What to do: Print every line of the data below verbatim, leaving out the pictures.
* Start *
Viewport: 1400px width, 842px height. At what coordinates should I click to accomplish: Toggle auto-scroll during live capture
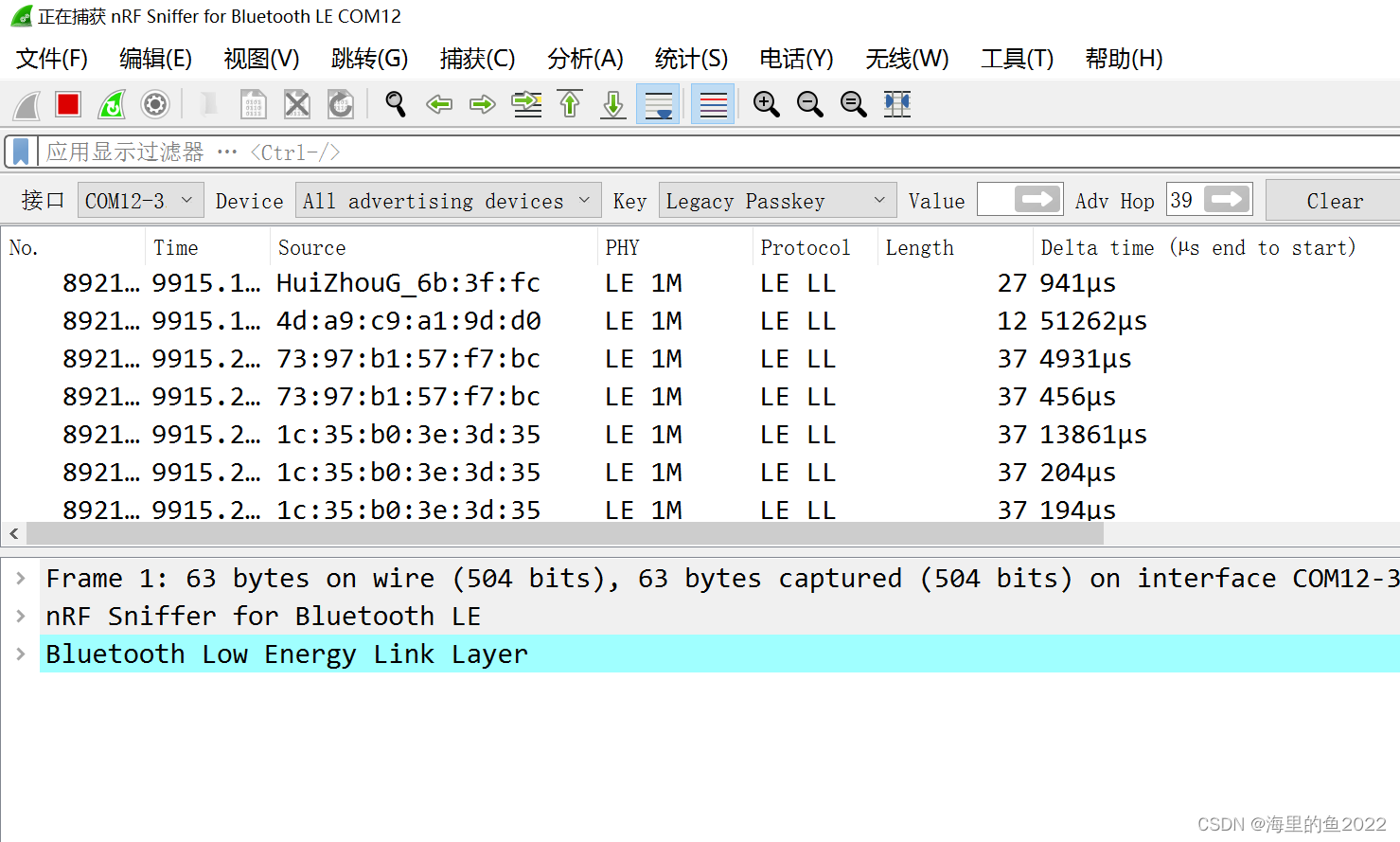tap(657, 104)
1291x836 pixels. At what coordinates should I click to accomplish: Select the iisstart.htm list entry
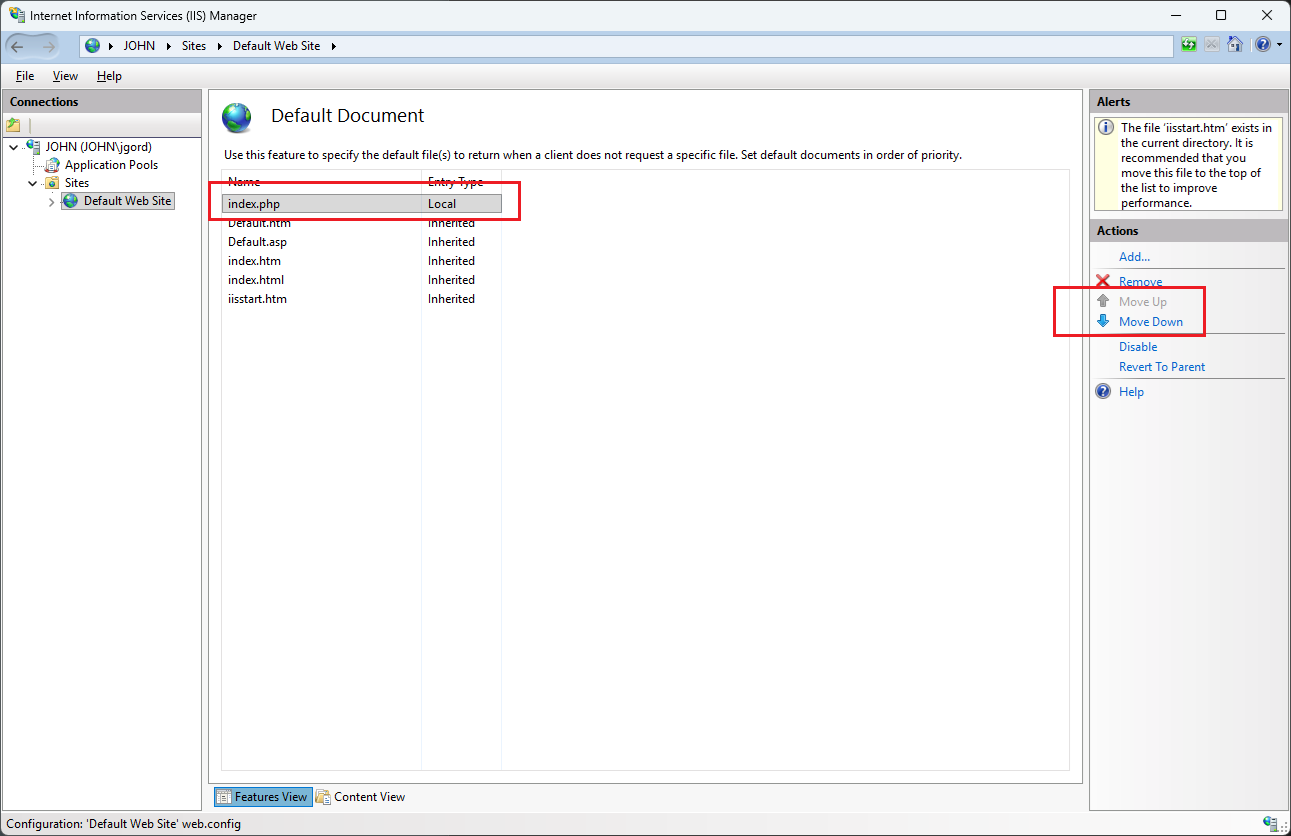click(x=361, y=299)
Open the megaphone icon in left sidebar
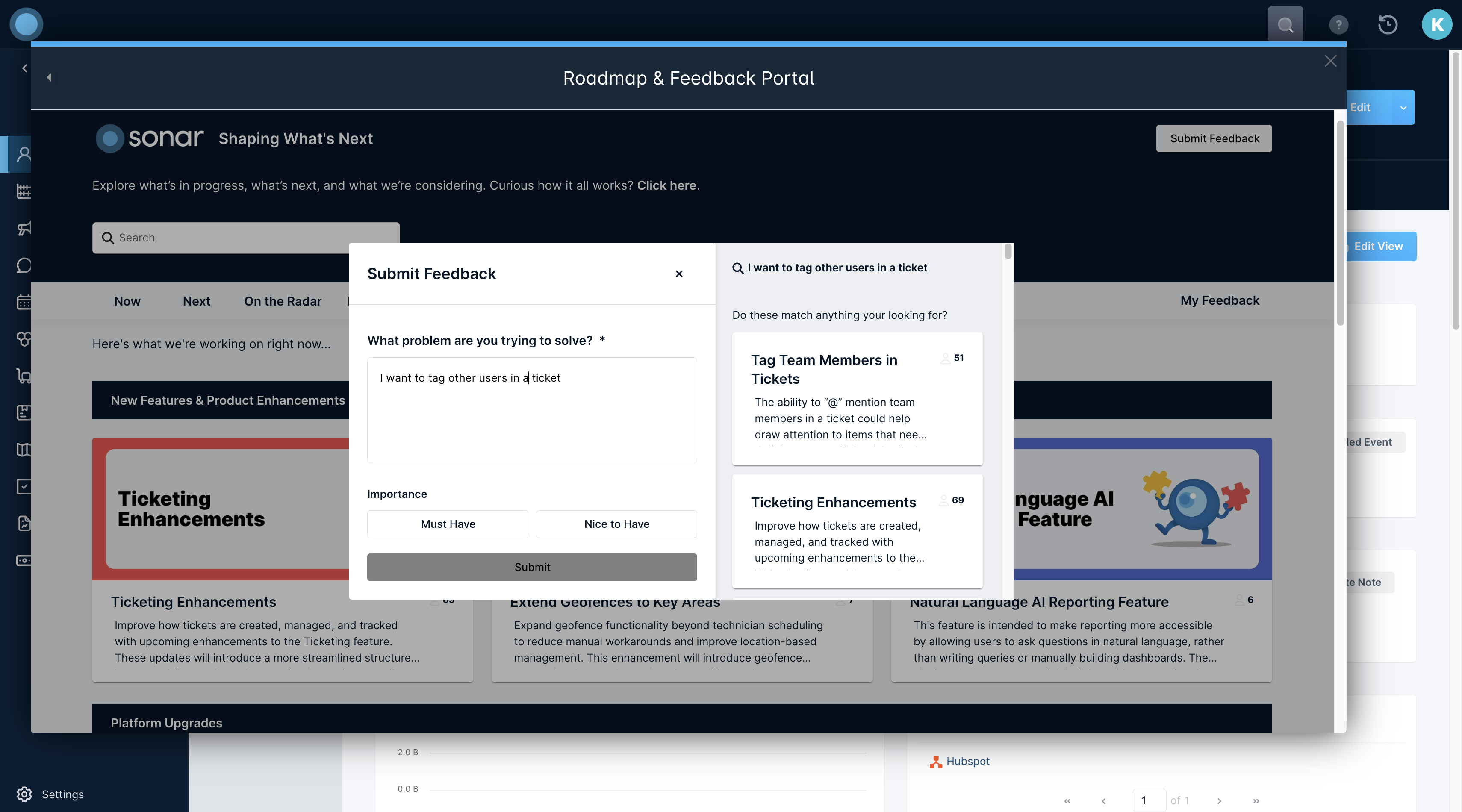 pos(24,229)
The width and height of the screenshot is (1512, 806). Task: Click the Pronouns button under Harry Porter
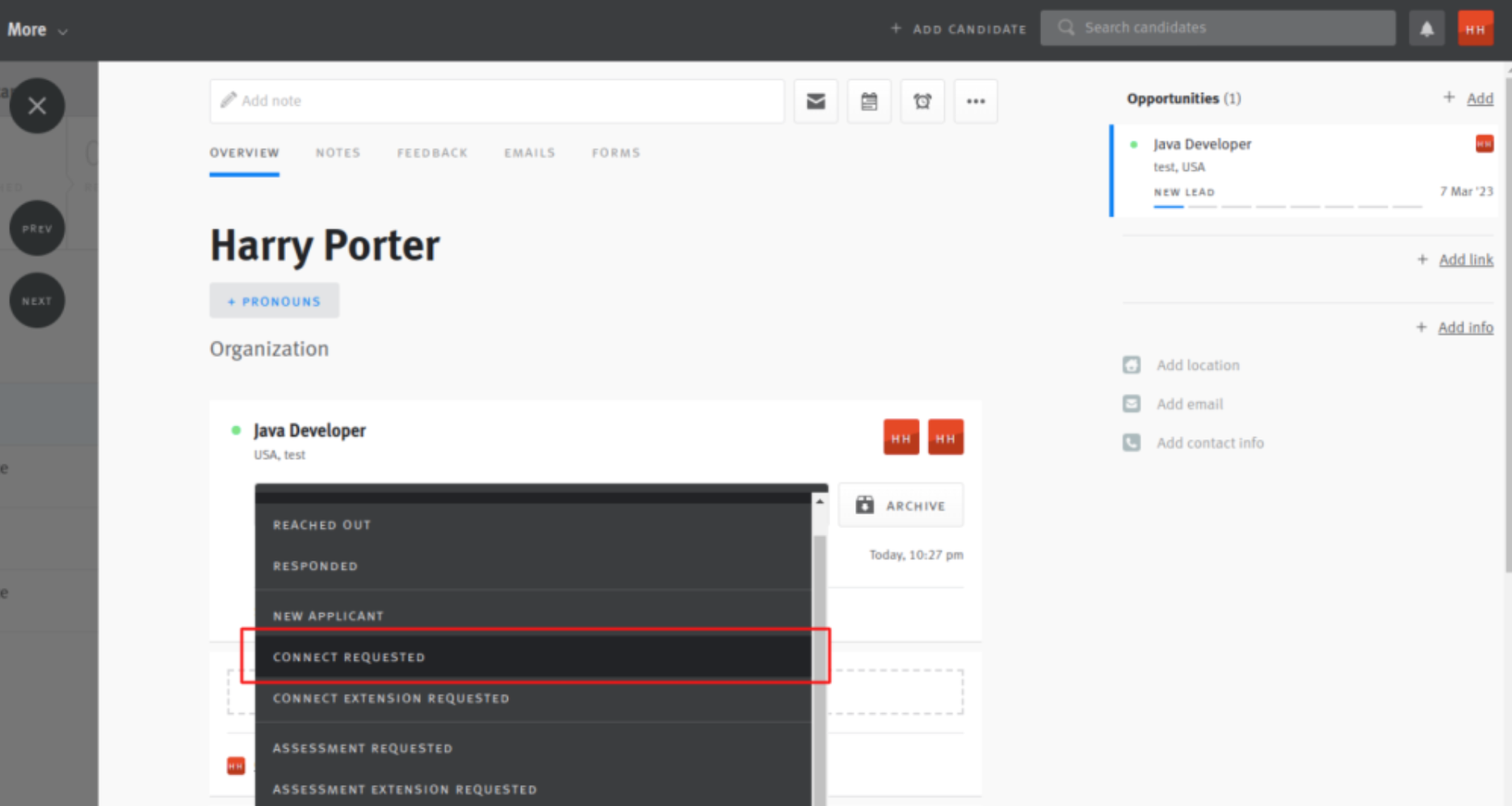click(274, 300)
* End *
Written response:
Viewport: 1400px width, 842px height. At what coordinates should I click to accomplish: Toggle auto-scroll during live capture
tap(657, 104)
1291x836 pixels. At what coordinates should I click to accomplish: Select the iisstart.htm list entry
click(x=361, y=299)
Open the megaphone icon in left sidebar
 pos(24,229)
The width and height of the screenshot is (1512, 806). Task: Click the Pronouns button under Harry Porter
click(274, 300)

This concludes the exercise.